Rewrite the rows below, starting with the line containing "Click the 48 entries count badge" and going on through the final line of the rows, requests included. Rescale each coordinate in the answers by 1.05, rounding to whole numbers with halves rounded up, and leave every other number unchanged.

*Dataset entries*.
☆ ☆ ☆ ☆

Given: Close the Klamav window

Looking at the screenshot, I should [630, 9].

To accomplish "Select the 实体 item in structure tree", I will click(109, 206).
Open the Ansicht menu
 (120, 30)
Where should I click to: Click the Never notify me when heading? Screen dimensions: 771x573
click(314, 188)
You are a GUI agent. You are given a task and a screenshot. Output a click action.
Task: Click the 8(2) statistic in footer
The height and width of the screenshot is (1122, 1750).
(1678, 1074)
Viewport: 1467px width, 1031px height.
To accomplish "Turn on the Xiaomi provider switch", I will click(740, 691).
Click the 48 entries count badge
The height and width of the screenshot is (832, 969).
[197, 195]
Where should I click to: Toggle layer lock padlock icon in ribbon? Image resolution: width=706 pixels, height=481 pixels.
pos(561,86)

☆ ☆ ☆ ☆

*Finished task*.
Click the 48 entries count badge
The height and width of the screenshot is (832, 969).
[207, 205]
Where should I click to: Toggle layer lock padlock icon in ribbon? Image resolution: width=706 pixels, height=481 pixels.
pos(589,90)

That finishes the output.